What you need to do
(1) Answer these questions from the passage on Upton Sinclair and medical opinion, using one line for each.
(a) According to the passage, what does the seemingly trivial incident furnish evidence on?
(b) Whom does the passage assume Upton Sinclair represents?
(c) Who pointed out to Talma an error in his conception of a character?
(2) Write the next part of the passage on Upton Sinclair and medical opinion, beginning after its final sentence.
---------- Selected text ----------
All this is trite, the commonplace experience of every American who knows the game of bluff.

However, there is a deeper significance to the seemingly trivial incident mentioned. It indubitably furnishes evidence on the mental status of the laity as regards matters medical, and that deserves some closer consideration.

Let us assume that Mr. Upton Sinclair is, not so much his individual self, as the representative, the average man, of his class the ordinarily educated and intelligent newspaper-man or litterateur. He

would certainly claim to be that much, and undoubtedly rates himself much higher. He has succeeded in getting into the limelight and has a following. Many may have been impressed by his work and are ready to accept his dicta as possessing a certain measure of authority, or at least as deserving consideration. As such, he ventures into the department of a special calling, a profession held by men of particular education and training, and to these specially instructed men he delivers opinions concerning their affairs, with a force and self-confidence that carry weight with men of his own type as well as the vast masses of less qualified judgment.

Instances are not wanting where men of superlative genius have instructed specialists in the latters' special sphere; as, when Napoleon pointed out to Talma an error in that great actor's conception of a character he had represented. But Napoleons are rare, and Sinclair is not a Bonaparte. Besides, the views of an emperor at whose feet all Europe lies are apt to be accepted as law, if not as gospel.
---------- The data ----------
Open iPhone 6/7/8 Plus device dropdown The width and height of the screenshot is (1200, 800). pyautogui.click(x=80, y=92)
----------
Answers to the exercises
(1)
(a) The mental status of the laity as regards matters medical.
(b) The average man of his class: the ordinarily educated and intelligent newspaper-man or litterateur.
(c) Napoleon.

(2)
To the physician, the absurdity of Mr. Sinclair's assertion verges on the grotesque. All three diseases are of parasitic nature, syphilis and malaria being due to animal organisms, and gonorrhea, to a coccus. That either could be in any manner affected by fasting is as likely as that pediculi capitis could be banished by that means. In fact, Dr. Robinson would do well to propose phthiriasis as a better malady in which to make the test, since the laity could judge of the results more readily than in dealing with microorganisms demonstrable only by the delicate methods of the biologic laboratory. Such a test surely would prove instructive to the rash Mr. Sinclair, and the easy gradation from a parasite visible to the naked eye to those that require the compound lens for their disclosure might result in an increase of his wisdom-also caution.

In every vocation of man there are to be found amateurs and professionals. Sometimes the former score off the latter; and then there is a howl of delight, for the crowd always sympathizes with its own and delights in going against the exclusive.